— SOURCE TEXT —
──────────────────────────────

# Guys opinions (Girls welcome too): Favorite thing on a girl....



## MM Gloria (May 14, 2012)

Name your favorite thing on a girl that you like the most. Just for fun. Have fun with it (really). I really would like to hear you all's opinions, guys and girls, give it to me!

For me it's:

Hair.
Eyes.
Boobs.
Hands.
Butt.


----------



## ControlledByFears (Jun 10, 2012)

***
Eyes
Boobs
Legs
Hands


----------



## intheshadows (Apr 5, 2011)

I'm fairly certian we ALL love the above about a woman. 

Also for me:
Scent
Feminity
Soft voices


----------



## ShoelessJoe (Jun 10, 2012)

Is "everything" an answer? If not, I guess I like curvyness, femininity and a pretty face.


----------



## pita (Jan 17, 2004)

Oh, it's a tie between toenails and the spleen.


----------



## typemismatch (May 30, 2012)

eyes
smile
the rest


----------



## BeaT (Sep 23, 2011)

How has no one said it yet?

DAT
***


----------



## Evo (Jan 1, 2012)

Hair
Eyes
Legs
Butt


----------



## estse (Nov 18, 2003)

I like the mittens they wear and the way they comb their hair. Socks are also hot, but not as much.


----------



## Zeeshan (Sep 4, 2011)

earrings big earrings

like hoops or shapes


----------



## Tangerine (Feb 16, 2010)

Hips, ***, boobs, smell
/pervout


----------



## Khantko (Apr 27, 2012)

a small waist, curvy hips, and shapely legs in a mini skirt. ****in' YUM!

i love getting my hands around a girl's curvy hips, sexist thing i can think of


----------



## Pennywise (Aug 18, 2011)

From best to worst:

Eyes
Butt
Boobs
Hair
Hands


----------



## Toppington (Oct 26, 2011)

BeaT said:


> How has no one said it yet?
> 
> DAT
> ***


Umm...



ControlledByFears said:


> ***


At any rate, ***. Legs come in second.


----------



## LittleBearBrah (Feb 2, 2011)

Face

Dat ***


----------



## AllToAll (Jul 6, 2011)

Uterus


----------



## ryobi (Jan 13, 2009)

all of the above please.

and I like women who wear feminine clothes...but I guess that could be considered femninity...


----------



## RelinquishedHell (Apr 10, 2012)

Hair
Eyes
Butt
Legs
Belly
Boobs
I also love it when girls have a lip or a nose piercing.


----------



## lkkxm (Apr 11, 2012)

Curves
Eyes
Boobs,Butt,Legs (Those are equal)


----------



## CopadoMexicano (Aug 21, 2004)

everything...


----------



## northstar1991 (Oct 4, 2011)

brain and heart


----------



## InfiniteBlaze (Jan 27, 2011)

Breasts all day.


----------



## AfarOff (Mar 29, 2012)

*Just as a disclaimer, every time we have these questions, I assume we're explicitly talking about physical features. Just because I HAVE a preference and/or love for the female body, does not mean that it is the only thing I care about.*
--
Legs
Thighs
Calves
Shins
Ankles

....I love legs...

──────────────────────────────

— STATED TASK 1 —
Reproduce the part of the forum thread that opens with the words containing "## Tangerine (Feb" and closes with "skirt. ****in' YUM!".
— STATED TASK 2 —
Answer these from the forum thread:
(a) Between which two things does the poster pita call it a tie?
(b) What does the poster Zeeshan give as examples of big earrings?
(c) What two things does the poster northstar1991 name?
The listing after this comes from a separate source.

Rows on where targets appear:
──────────────────────────────

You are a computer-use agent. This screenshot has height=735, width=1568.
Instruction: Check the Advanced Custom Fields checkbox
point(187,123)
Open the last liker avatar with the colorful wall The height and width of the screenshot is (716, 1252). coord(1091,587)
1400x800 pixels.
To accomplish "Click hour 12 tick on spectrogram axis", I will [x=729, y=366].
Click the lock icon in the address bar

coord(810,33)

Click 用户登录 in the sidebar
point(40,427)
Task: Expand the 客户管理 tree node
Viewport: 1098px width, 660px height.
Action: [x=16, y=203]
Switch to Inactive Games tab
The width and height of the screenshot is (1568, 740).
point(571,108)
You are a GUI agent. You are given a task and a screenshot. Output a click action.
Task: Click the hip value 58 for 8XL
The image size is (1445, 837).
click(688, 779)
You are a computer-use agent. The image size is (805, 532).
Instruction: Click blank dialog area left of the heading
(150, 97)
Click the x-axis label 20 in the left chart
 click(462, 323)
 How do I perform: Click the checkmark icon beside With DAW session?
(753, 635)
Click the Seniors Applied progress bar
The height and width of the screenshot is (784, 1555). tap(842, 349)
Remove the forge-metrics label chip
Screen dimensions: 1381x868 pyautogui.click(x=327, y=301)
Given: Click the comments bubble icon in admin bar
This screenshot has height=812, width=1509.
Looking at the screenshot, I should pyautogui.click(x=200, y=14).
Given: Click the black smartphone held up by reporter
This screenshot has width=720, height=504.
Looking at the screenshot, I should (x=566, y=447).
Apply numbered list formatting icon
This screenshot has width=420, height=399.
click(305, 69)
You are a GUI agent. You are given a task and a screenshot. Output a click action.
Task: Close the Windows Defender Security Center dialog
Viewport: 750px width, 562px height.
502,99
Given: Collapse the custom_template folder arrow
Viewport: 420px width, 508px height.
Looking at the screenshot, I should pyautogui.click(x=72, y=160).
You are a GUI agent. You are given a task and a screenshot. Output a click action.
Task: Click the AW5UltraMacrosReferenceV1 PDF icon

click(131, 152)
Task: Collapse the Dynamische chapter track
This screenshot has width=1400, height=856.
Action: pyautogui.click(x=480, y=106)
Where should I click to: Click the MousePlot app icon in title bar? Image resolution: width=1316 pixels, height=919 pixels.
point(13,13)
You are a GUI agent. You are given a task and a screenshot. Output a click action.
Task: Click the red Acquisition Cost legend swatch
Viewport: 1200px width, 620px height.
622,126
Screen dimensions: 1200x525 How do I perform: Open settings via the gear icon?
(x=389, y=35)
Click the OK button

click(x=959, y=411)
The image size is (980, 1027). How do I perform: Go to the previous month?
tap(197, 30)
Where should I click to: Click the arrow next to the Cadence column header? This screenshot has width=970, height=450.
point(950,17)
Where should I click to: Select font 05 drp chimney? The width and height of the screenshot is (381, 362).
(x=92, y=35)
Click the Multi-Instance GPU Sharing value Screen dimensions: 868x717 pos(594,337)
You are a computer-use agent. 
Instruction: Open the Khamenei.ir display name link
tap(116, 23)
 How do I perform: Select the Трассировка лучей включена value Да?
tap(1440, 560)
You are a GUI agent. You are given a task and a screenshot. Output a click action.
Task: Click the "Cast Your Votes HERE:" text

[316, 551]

──────────────────────────────

— FULL ANSWER 1 —
## Tangerine (Feb 16, 2010)

Hips, ***, boobs, smell
/pervout


----------



## Khantko (Apr 27, 2012)

a small waist, curvy hips, and shapely legs in a mini skirt. ****in' YUM!

— FULL ANSWER 2 —
(a) Toenails and the spleen.
(b) Hoops or shapes.
(c) Brain and heart.